First, when you are expecting there are certain types of food that you should avoid and that you should stock up on. For example, fruits that are loaded with Vitamins are essential and so are vegetables that are high in fibre especially since constipation will be a part of your pregnancy (It’s a hormone thing).
Drinking a lot of water keeps your body hydrated plus, in some cases, it can keep those pesky stretch marks at bay since your skin is always hydrated.
Remember that pregnancy is not an excuse to binge on food. Just because you’re gaining weight doesn’t mean you can eat everything in front of you all at once. Eat in moderation and in small but frequent quantities because a pregnant woman’s digestion is slow compared to a woman who’s not carrying a baby.

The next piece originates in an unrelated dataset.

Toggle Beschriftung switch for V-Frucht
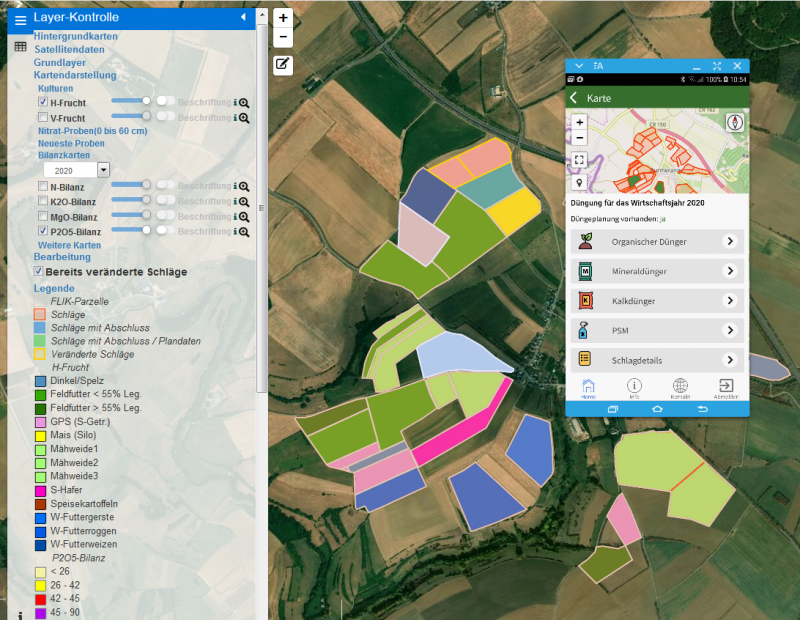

It’s also not advisable that you gain too much weight since you may have a hard time when it’s time for the baby to come out.
Try to avoid junk food and chocolates if you can. Though it hasn’t been proved that it can cause harm to the baby, it’s better to be safe than sorry, if you can’t keep your hands away from those treats, snack on a little and then eat something healthy afterwards to balance the effect. A handful of chips can be balanced with a cup of yogurt or a piece of yummy fruit can be eaten after a couple of candies.
Alcohol and smoking are to be quickly avoided because these can affect your baby’s health. Try not to be around people who smoke as well since second hand smoke has been proven to be more lethal than first-hand ones.
A little exercise like walking is good for your body since it will keep your bones from getting too rusty particularly when your tummy swells up and you feel like you’re carrying a big rock in front of you.
It is vital for mums-to-be to take care of themselves during pregnancy.